> _Work order_
Please work out how many lines in the records below include the word "Display", and reply with that number only.

> _Data entries_
↓

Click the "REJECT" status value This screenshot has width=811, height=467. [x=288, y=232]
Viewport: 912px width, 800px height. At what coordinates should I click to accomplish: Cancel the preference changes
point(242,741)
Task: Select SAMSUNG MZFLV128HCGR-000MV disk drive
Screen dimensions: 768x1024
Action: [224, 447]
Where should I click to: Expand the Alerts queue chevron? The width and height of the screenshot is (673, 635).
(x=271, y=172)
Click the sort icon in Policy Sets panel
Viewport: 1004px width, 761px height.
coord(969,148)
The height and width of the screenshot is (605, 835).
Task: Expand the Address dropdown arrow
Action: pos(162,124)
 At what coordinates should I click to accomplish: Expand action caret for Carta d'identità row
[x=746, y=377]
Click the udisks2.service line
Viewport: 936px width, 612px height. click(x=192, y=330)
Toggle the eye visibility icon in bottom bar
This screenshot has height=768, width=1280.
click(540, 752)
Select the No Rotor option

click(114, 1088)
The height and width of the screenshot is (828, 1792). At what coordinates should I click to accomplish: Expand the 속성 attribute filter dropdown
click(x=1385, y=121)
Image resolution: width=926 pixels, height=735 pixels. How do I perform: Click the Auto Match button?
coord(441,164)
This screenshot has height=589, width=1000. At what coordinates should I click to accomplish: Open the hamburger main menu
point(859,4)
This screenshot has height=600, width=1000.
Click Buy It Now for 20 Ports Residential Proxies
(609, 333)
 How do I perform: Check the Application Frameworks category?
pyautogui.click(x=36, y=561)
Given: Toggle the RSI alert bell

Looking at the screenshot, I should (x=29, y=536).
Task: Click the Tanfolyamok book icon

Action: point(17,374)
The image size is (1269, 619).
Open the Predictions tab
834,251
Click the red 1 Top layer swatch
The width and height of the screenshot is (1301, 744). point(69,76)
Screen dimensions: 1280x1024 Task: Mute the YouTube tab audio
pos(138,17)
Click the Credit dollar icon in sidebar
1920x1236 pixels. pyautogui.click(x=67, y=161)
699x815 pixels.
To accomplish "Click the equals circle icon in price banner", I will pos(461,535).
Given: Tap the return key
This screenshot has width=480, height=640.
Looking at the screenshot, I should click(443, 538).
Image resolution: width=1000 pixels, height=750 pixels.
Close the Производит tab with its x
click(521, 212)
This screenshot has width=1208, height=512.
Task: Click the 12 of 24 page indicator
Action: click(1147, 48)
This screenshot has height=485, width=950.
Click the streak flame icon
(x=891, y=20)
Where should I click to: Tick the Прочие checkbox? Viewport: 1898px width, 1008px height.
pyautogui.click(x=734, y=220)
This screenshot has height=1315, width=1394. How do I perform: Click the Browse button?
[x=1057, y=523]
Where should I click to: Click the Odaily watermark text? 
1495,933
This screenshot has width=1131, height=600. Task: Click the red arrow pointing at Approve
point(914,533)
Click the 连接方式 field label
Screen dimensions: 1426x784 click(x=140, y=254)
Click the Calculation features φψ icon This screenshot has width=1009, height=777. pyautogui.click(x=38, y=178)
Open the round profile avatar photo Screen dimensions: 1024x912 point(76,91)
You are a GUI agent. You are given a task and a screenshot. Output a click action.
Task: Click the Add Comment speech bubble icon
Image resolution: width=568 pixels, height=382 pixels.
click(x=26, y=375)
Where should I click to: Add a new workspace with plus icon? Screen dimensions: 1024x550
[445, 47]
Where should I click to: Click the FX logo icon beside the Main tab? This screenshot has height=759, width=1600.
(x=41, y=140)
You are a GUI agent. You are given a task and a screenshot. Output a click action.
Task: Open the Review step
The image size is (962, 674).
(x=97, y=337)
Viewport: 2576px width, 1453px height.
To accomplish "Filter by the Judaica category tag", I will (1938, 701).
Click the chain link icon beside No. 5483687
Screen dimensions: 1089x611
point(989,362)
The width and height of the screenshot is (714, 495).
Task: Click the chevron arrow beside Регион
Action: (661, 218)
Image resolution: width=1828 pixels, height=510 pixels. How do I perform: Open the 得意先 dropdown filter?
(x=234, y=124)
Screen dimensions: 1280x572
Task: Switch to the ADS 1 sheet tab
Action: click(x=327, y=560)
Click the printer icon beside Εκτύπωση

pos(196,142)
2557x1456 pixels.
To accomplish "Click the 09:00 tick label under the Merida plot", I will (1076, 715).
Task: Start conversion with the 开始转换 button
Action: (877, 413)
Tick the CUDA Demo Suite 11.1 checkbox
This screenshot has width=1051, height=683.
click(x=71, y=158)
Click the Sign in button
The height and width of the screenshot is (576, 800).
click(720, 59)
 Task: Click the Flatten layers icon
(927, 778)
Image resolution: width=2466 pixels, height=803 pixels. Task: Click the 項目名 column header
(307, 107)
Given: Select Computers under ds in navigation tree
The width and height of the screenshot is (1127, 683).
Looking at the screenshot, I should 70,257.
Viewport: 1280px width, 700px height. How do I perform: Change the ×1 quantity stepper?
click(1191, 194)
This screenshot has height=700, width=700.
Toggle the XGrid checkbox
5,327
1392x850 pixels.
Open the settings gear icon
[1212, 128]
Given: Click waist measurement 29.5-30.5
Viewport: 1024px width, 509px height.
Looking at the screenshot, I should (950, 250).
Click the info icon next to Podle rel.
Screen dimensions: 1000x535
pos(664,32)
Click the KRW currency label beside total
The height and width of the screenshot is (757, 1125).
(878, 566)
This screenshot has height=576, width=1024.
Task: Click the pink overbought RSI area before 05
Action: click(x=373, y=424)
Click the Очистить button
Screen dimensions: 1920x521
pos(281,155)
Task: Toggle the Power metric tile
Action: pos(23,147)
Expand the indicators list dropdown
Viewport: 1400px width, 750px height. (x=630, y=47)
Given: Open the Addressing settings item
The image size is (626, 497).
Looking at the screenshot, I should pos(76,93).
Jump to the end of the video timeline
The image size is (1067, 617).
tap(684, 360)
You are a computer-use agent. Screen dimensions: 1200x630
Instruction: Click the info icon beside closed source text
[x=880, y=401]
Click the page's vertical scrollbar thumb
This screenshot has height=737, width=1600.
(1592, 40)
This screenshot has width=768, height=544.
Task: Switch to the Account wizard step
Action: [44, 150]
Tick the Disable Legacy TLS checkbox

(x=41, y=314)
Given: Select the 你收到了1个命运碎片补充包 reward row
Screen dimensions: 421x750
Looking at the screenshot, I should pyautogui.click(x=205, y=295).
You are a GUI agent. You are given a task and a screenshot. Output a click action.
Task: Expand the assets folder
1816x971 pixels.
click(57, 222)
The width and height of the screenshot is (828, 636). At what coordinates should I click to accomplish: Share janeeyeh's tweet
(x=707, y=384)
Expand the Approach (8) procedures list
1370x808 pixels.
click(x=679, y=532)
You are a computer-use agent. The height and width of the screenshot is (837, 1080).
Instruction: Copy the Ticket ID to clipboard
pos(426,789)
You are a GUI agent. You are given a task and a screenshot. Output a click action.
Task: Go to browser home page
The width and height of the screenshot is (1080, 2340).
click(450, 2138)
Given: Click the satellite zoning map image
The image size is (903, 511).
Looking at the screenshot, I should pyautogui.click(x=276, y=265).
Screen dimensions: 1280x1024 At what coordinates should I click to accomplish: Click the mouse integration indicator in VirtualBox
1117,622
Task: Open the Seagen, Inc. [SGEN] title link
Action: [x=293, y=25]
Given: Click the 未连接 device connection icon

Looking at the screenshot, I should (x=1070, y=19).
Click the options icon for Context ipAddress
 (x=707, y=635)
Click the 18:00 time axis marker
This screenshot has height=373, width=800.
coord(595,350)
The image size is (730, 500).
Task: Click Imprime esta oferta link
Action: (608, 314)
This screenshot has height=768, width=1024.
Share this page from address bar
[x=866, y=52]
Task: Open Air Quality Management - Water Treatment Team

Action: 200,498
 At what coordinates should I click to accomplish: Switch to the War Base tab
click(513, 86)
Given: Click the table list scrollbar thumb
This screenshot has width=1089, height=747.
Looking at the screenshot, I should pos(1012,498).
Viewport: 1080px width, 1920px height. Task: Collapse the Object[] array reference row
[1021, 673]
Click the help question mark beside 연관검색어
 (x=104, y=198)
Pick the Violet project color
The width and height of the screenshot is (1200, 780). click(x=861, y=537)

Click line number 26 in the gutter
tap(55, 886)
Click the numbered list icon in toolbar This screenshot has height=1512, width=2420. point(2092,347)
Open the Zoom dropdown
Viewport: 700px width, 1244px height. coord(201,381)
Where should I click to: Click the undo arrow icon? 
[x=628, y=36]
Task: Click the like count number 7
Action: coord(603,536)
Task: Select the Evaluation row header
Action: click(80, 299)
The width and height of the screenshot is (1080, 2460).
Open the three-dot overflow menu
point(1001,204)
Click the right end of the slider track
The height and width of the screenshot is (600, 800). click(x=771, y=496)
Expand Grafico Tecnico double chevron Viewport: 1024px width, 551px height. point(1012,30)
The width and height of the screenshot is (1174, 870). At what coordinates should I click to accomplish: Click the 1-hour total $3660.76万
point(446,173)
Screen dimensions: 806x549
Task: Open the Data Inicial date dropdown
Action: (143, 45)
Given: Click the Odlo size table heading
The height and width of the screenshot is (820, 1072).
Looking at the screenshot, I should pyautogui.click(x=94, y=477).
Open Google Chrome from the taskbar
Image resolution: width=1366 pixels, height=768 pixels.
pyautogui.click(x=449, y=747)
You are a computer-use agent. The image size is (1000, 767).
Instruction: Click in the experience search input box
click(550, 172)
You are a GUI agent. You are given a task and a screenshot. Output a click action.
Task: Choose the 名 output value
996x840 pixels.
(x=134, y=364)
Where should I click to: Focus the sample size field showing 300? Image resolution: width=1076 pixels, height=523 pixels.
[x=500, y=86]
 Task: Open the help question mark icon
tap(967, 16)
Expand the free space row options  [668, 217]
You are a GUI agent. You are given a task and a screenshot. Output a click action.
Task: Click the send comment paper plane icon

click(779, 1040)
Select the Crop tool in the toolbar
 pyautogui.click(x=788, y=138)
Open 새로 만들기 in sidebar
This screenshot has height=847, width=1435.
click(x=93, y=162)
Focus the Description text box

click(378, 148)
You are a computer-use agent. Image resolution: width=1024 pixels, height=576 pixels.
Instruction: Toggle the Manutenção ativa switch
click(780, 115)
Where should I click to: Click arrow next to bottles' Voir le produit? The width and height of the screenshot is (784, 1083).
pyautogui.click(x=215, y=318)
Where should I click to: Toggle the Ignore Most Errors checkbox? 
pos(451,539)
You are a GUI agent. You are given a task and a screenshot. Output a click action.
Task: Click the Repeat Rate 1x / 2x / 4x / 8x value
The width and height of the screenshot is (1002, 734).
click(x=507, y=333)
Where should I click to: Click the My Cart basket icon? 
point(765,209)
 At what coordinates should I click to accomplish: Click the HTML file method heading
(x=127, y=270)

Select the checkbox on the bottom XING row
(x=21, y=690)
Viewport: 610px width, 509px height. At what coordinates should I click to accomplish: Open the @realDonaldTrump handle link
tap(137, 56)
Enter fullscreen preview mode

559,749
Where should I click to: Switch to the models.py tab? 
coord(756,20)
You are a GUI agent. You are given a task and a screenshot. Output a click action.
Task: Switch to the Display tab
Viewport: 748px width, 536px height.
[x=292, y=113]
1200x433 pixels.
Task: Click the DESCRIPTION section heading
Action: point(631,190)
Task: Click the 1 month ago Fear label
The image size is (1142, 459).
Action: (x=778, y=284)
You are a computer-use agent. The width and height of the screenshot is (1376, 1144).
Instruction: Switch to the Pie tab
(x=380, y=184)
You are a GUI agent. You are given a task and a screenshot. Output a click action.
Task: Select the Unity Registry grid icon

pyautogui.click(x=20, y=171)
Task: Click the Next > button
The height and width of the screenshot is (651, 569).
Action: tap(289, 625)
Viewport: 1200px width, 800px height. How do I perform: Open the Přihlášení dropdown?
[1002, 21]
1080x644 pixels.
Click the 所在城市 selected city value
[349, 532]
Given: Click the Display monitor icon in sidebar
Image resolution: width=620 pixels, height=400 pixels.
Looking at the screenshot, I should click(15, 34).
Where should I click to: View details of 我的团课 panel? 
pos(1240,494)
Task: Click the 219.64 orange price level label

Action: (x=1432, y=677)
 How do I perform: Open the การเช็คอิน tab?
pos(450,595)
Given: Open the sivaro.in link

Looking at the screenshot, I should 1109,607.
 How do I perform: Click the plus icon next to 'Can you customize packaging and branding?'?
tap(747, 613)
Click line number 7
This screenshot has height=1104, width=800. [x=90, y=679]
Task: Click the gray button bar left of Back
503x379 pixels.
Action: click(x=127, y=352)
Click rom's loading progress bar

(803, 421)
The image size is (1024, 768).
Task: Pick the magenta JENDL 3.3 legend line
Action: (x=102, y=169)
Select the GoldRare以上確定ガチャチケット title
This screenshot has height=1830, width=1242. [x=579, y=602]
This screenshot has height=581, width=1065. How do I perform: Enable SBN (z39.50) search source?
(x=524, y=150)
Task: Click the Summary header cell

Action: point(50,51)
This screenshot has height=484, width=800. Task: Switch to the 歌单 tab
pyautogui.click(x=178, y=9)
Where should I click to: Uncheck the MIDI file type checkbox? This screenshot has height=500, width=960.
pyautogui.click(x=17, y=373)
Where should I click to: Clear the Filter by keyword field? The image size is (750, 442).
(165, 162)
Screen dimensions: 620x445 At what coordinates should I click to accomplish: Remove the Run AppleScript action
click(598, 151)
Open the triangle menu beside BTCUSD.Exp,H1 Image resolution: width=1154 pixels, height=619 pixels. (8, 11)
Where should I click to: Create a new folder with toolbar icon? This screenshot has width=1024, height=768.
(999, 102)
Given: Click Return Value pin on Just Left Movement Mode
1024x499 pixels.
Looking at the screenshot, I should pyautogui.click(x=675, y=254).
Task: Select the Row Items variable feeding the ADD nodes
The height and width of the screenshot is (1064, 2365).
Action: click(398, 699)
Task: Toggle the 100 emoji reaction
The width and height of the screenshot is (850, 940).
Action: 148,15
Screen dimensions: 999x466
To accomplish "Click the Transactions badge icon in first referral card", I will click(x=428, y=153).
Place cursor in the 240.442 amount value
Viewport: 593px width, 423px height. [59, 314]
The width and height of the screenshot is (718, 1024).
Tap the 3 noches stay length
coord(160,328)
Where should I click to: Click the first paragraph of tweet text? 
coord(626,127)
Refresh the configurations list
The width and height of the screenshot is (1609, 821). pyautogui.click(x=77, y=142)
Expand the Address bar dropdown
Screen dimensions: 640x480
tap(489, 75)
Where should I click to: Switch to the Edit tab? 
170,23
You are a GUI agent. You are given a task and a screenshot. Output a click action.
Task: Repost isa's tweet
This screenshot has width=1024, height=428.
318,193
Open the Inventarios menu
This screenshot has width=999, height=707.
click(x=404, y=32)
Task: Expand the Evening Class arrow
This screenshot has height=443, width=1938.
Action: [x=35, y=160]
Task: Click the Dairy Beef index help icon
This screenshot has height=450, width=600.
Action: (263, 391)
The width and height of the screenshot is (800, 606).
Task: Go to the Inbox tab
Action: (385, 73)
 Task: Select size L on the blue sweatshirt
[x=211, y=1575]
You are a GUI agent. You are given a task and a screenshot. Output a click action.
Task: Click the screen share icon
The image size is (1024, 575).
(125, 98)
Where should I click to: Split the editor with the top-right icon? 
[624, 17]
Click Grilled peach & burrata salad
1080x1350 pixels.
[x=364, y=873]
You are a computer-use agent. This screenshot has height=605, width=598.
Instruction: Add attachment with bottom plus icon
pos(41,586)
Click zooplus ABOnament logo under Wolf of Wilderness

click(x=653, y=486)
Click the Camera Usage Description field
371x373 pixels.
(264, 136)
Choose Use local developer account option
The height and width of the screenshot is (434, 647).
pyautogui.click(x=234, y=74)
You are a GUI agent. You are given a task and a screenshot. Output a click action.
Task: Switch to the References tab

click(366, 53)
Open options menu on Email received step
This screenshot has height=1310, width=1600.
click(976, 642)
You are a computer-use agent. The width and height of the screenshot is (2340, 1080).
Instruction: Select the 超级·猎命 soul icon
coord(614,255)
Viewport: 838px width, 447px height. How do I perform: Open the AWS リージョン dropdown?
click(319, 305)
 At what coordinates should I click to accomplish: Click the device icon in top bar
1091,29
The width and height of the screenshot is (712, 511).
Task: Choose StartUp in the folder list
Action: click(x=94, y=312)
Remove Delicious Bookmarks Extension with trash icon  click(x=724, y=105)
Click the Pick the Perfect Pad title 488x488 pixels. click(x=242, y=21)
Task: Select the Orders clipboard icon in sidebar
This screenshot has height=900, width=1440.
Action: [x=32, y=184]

↑

> _Your response_
2